GEGEVEN TEKST:

──────

Laten we binnen de Gereformeerde Gemeenten oog hebben voor geestelijke verscheidenheid en met liefde en warmte om (doop)leden heen blijven staan, hopend en biddend dat ze verbonden blijven aan onze gemeenten, reageert Gert-Wim Dubbeldam.
In tien jaar tijd verlieten 20.000 (doop)leden de Gereformeerde Gemeenten (RD 22-9). Dit zijn schokkende cijfers, waaraan veel persoonlijk leed verbonden is. Ds. J. J. van Eckeveld spreekt van „onthutsende” cijfers, die „tot droefheid stemmen” en moeten „uitdrijven tot gebed.”
Ik wil die oproep van harte onderstrepen, maar er wel een oproep tot zelfreflectie aan toevoegen. Heeft het vertrek van duizenden (doop)leden echt vooral te maken met een afkeer van Schriftuurlijk-bevindelijke prediking, zoals de predikant verwoordt? Of is er misschien meer aan de hand?

──────

UITTREKSELS UIT GEGEVENS:

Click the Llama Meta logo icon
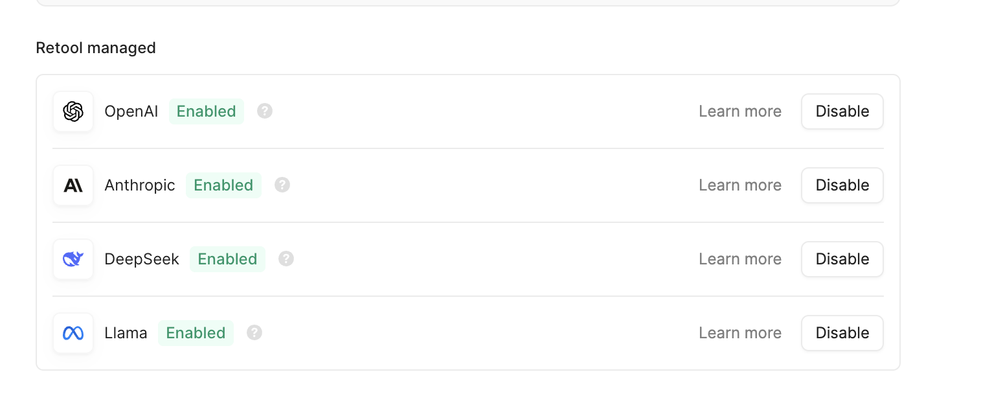The height and width of the screenshot is (394, 992). tap(73, 333)
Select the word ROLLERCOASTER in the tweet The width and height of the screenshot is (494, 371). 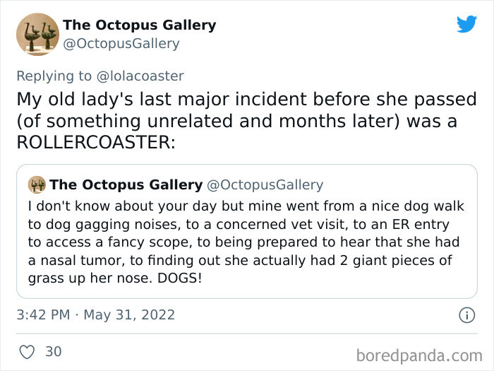click(90, 142)
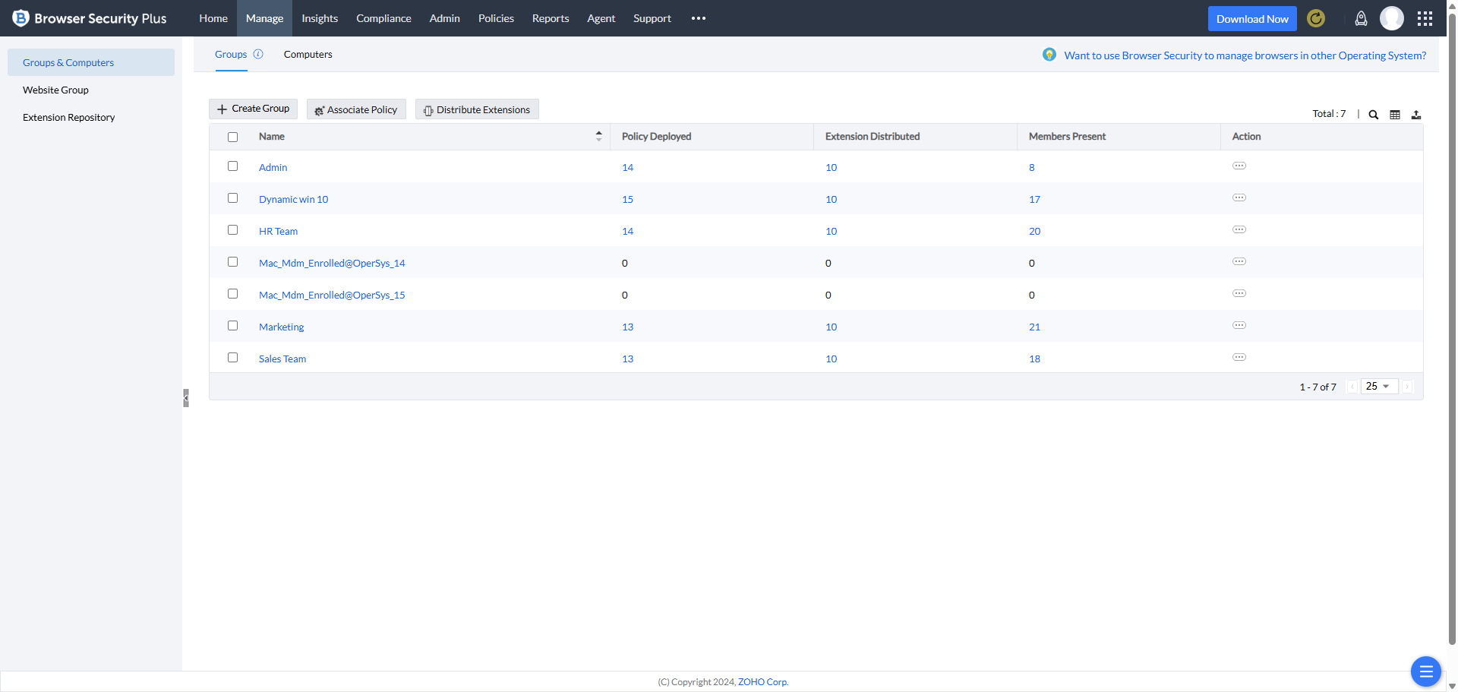Viewport: 1458px width, 692px height.
Task: Open action menu for Sales Team row
Action: (x=1239, y=358)
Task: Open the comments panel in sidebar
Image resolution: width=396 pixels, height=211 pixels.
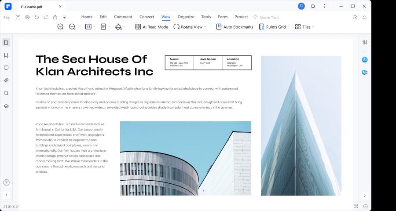Action: (6, 68)
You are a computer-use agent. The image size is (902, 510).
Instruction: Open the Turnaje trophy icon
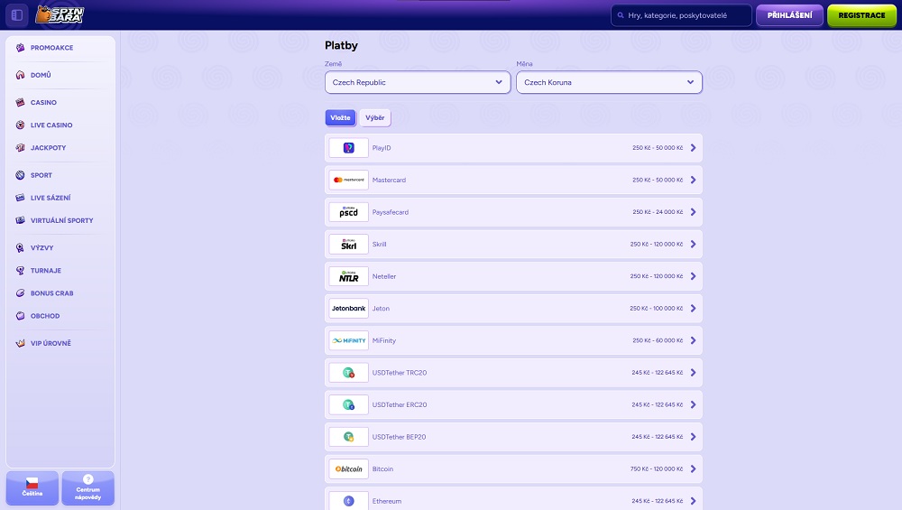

──────

GEBRUIK DE INFORMATIE:
1. Beantwoord de volgende vragen over de tekst over het ledenverlies van de Gereformeerde Gemeenten.
(a) Hoeveel (doop)leden verlieten in tien jaar tijd de Gereformeerde Gemeenten?
(b) Welke predikant spreekt van „onthutsende” cijfers?
(c) Wat voegt de schrijver toe aan de oproep van de predikant?
2. Hervat de tekst over het ledenverlies van de Gereformeerde Gemeenten na de laatste getoonde zin.

ANTWOORDEN PER OPDRACHT:
1.
(a) 20.000 (doop)leden.
(b) Ds. J. J. van Eckeveld.
(c) Een oproep tot zelfreflectie.

2.
Open gesprekken
Naar aanleiding van gesprekken met bezwaarden binnen de Gereformeerde Gemeenten kom ik tot een aantal vragen. Daarbij realiseer ik me dat ze soms wat te generaliserend zijn. Niettemin worden ze wel door velen gesteld:
Staat in de prediking de aanbieding van Christus en Zijn beloften nog wel centraal? Is prediking nog wel echt proclamatie van het heil?
Is de kritiek misschien terecht dat er binnen ons kerkverband hypercalvinistische invloeden te bespeuren zijn, waardoor het Evangelie onder een stolp wordt geplaatst?
Is de grote aandacht (door de hoofdstroom van de predikanten) voor het ”eigene van de Gereformeerde Gemeenten” misschien vooral een strijd om als kerkverband het bestaansrecht te rechtvaardigen? Wordt er daardoor niet te veel uit angst gepreekt, gemediteerd en gehandeld?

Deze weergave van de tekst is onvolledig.